Yong December 06, 2012 at 07:03 PM
I have to agree with Lee, the article is confusing. To his point there are 6 Zip Car location within City of Alexandria. Is there data to support the demand for a second car sharing company? Justin what’s the motive for the City? The article hints at reduction of traffic but in reality this is not the solution. I’m confident after the Commission meet and review the cost, the ROI will not be there to justify unless the City subsidize the cost. As McBrinn mentioned – there is a reason why ZipCar is expensive. At the end of the day we need more info.
Justin Wilson December 06, 2012 at 07:27 PM
Yong: You are correct that the article is confusing.
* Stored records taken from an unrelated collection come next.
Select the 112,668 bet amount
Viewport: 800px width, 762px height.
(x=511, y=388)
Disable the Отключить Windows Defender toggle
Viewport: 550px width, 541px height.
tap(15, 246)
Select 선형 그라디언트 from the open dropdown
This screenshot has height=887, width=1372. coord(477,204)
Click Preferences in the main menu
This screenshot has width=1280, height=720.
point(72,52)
Here is the Staff memo from the Commission meeting: http://alexandriava.gov/uploadedFiles/tes/info/2012-11-07%20Agenda%20Item%204-%20Carshare%20Policy.pdf While there are presently Zip Car locations in the City, they are either on private property (spaces proferred by land-owners) or on Metro property. I believe the only exception is the street spaces on West Street by the Braddock Road Metro. This discussion was prompted by a request in the Carlyle area to devote public parking spaces to Car Sharing services. While the concept has benefits for the community, it is still ultimately a private company, and we have parking scarcity concerns, etc to take into account. To accommodate those concerns, as well as ensure that the City taxpayers do not lose out here, the Staff has proposed the adoption of a policy that would provide for renewable "leases" of spaces by the companies for a cost (as well as restrictions to the number of spaces on a block that can be "leased" to a car-share company. That is the concept that was before the Commission last night, and that is what will be before the Council next year. Let me know if you have any other questions.
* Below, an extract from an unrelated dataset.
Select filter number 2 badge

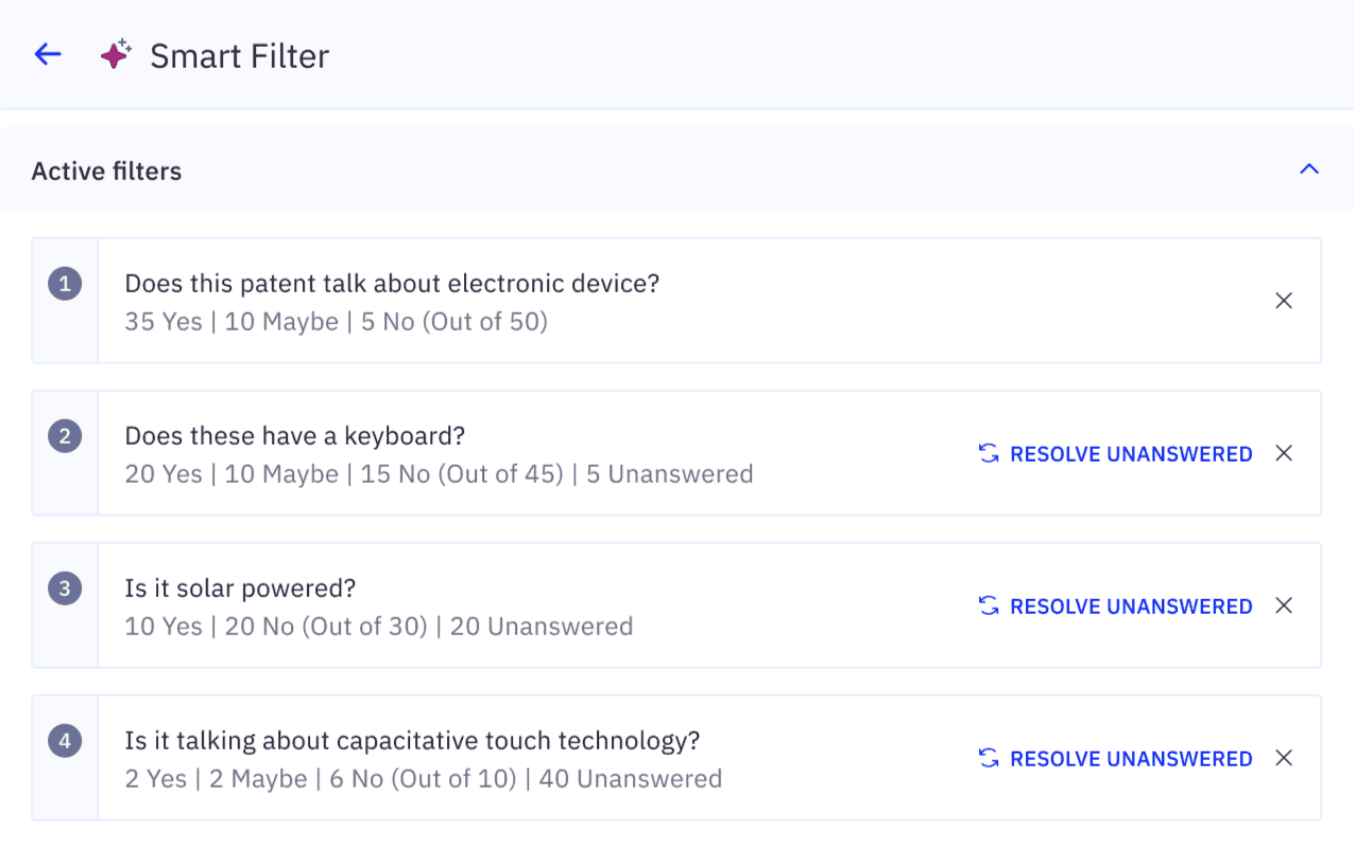(x=65, y=437)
Jonathan Krall December 06, 2012 at 08:43 PM
And yet, for some reason, we allow citizens to use many spaces on Old Town for free.
Jonathan Krall December 06, 2012 at 08:58 PM
The value in car-sharing is that it makes cars available very conveniently, thereby making the decision to go car-free easier for people who are frightened to try it. People I know who are car-free usually have zipcar or other carshare memberships. They don't necessarily use them a lot, but it is very reassuring that there is a car to be had on short notice if needed (imagine trying to rent a car in the middle of the night, when a family member calls with an emergency). The benefits to the city of reduced car ownership include reduced demand for local parking. One zip-car (and its parking space) enables more than one person to go car free, so the number of open parking places is increased, rather than decreased. By supporting car-sharing, Alexandria is staving off the day when there is so much demand for on-street parking that high prices will need to be charged for it in order to free up space for visitors.
Lee Hernly December 06, 2012 at 10:10 PM
Thank you Justin for clearing that up. The article made it seem as if the City was delving into its own car sharing operation.
Yong December 07, 2012 at 01:16 AM
Agreed - thanks Justin and I appreciate everyone's comments.
Terri Hauser December 08, 2012 at 04:35 AM
How about let's not replace public parking places with car-sharing places. It's almost impossible to go out to eat or shop in Arlington because they have sytematically eliminated almost all parking. Just saying.
Jonathan Krall December 08, 2012 at 04:48 AM
Please note that one zip-car (and its parking space) enables more than one person to go car free, so the number of open parking places is increased rather than decreased.